摩耶さんの最後の一言に、俺が少し身構えながらそう返すと、摩耶さんは一言、質問した。


「弓本洋輝さん。君は……『何の記憶を失ってしまった』のかな?」


「……えっ」

摩耶さんからの質問に、俺が驚いたようにそう返す。そのまま暫く黙っていると、今度は華田さんが口を開いた。

「答えにくい質問だったらごめんなさい。けど、この質問実はすっごく大事な事なの。この村の住民にとってはね」

「それって、どういう意味ですか?」

華田さんの言葉に俺がそう聞くと、その質問に答えたのは摩耶さんだった。

「実は、私この村の住民達のカウンセリングも担当していてね。何かあった時はとりあえずこの診療所に来るようにと、住民達全員に言っているんだよ。先程の質問はその為の質問だ。……とはいえもちろん答えられない人もいるから、無理に答えなくて大丈夫だよ」

「確か、龍之介君は答えてくれなかったわよね」

摩耶さんの言葉に華田さんがそう言うと、摩耶さんは「ああ」と返した。

摩耶さんの質問に答えなかった人もいる。だが、あの質問はこの村にとって重要な意味を持つ……ような気がする。

俺は、暫く考えた後、口を開いた。

「……あの。俺、事故に遭ったらしいんです。知り合いから聞いた話だと、俺が運転してた軽自動車と大型トラックが正面から衝突したらしくて。頭からひどく出血してたみたいで、その知り合いは俺が死んだかと思ったって言ってました。……けど、俺、その事故に関する事を一切覚えていないんです」

俺がそこまで話すと、摩耶さんはカルテに記入しながら「成程」と口を開いた。

「そういえば、医師の一人が『弓本さんの頭部にある手術跡が気になる』と言っていた。……その事故の後に手術した跡か」

「多分、そうだと思います。……ただ、新聞記者や職場の同僚、上司に覚えてもない事故の事を色々聞かれて。……俺、それが嫌で、逃げるような形でこの島に来たんです」

摩耶さんの言葉に俺がそう返すと、今度は華田さんが「分かるわ」と返した。

「覚えてもない事を色々聞かれるのって苦痛よねー。もう、ほっといてくださいって感じ」

華田さんの言葉に摩耶さんが「経験あるのかい?」と聞くと、華田さんは少し考えて「……ちょっとね」と答えた。


問診が終わり診察室を出ると、ロビーの椅子には既にマスターが座っていた。マスターは俺に気づくと「終わったかい?」と口を開いた。

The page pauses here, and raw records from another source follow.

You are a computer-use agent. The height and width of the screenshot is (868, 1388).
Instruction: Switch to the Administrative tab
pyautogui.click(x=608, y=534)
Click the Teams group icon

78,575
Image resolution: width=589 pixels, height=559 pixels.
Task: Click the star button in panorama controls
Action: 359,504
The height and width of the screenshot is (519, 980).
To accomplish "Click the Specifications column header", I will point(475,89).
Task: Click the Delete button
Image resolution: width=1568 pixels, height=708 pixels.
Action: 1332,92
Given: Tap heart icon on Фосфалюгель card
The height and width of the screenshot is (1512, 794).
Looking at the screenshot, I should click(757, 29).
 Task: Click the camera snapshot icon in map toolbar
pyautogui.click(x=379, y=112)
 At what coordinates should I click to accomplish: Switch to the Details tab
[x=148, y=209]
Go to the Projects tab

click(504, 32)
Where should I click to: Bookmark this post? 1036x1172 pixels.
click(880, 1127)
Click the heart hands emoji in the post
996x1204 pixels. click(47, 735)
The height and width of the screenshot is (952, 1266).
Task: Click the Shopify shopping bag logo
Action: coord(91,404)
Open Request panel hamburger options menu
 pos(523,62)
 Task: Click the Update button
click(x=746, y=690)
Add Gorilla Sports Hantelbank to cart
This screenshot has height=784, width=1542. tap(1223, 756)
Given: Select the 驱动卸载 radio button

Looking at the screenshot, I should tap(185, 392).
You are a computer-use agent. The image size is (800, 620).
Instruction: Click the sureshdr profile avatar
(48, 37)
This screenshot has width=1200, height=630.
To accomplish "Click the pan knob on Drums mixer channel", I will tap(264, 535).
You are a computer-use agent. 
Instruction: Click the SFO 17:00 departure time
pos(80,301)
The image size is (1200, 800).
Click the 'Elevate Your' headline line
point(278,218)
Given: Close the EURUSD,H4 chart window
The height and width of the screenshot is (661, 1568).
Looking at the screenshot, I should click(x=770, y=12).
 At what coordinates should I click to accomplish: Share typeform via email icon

「今終わりました。特に異常も何もなかったみたいです」

俺がマスターに近づきながらそう返すと、マスターは「そうかい」と微笑んだ。


―摩耶さんは、問診の最後に「何かあったらこの診療所に来てくれ」と言った。

恐らくそれは、病気をした時や怪我をした時だけではない。失った記憶の事で何かあった時にも来てほしい、という意味合いも込められているのだろう。

この村での『健康診断』は、ごく一般的に受けられている『健康診断』以上に重要なものなのかもしれない。だからこそ、毎年受ける事が義務付けられているんだと思う。

俺はそう思いながら、健康診断の料金を払い、診療所を後にした。